## [Instructions to follow]
From the entries below, copy every line that has the word "accomplish".
----------------------------------------
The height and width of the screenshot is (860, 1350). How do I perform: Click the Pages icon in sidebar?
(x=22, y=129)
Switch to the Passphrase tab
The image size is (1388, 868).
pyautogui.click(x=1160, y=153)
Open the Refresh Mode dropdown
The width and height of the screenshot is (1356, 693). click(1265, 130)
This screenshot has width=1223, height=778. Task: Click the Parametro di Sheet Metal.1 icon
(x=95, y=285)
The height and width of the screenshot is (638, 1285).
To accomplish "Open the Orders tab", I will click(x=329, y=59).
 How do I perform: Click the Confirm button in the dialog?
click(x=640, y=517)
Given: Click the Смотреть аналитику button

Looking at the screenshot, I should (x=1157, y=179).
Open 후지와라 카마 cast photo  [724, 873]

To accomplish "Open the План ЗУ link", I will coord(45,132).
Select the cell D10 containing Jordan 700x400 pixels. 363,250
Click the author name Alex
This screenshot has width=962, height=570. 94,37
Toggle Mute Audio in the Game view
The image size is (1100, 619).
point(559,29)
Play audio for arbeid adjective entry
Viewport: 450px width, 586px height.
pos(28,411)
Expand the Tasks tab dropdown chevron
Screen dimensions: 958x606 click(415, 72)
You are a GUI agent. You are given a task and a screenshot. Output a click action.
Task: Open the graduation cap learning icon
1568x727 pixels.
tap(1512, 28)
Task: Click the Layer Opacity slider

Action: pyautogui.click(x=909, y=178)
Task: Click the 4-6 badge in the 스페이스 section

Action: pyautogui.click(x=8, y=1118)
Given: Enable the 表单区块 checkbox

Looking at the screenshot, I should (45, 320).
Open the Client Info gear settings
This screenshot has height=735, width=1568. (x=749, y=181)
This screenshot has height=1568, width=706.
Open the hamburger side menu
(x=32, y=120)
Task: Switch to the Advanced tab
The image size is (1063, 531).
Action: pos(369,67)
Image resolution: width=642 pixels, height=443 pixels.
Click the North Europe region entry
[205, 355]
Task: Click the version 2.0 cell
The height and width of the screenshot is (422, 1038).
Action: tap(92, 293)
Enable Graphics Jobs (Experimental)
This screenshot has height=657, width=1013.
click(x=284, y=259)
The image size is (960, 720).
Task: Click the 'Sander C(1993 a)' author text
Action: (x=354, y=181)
----------------------------------------
## [Answer section]
To accomplish "Open the Orders tab", I will click(x=329, y=59).
To accomplish "Open the План ЗУ link", I will coord(45,132).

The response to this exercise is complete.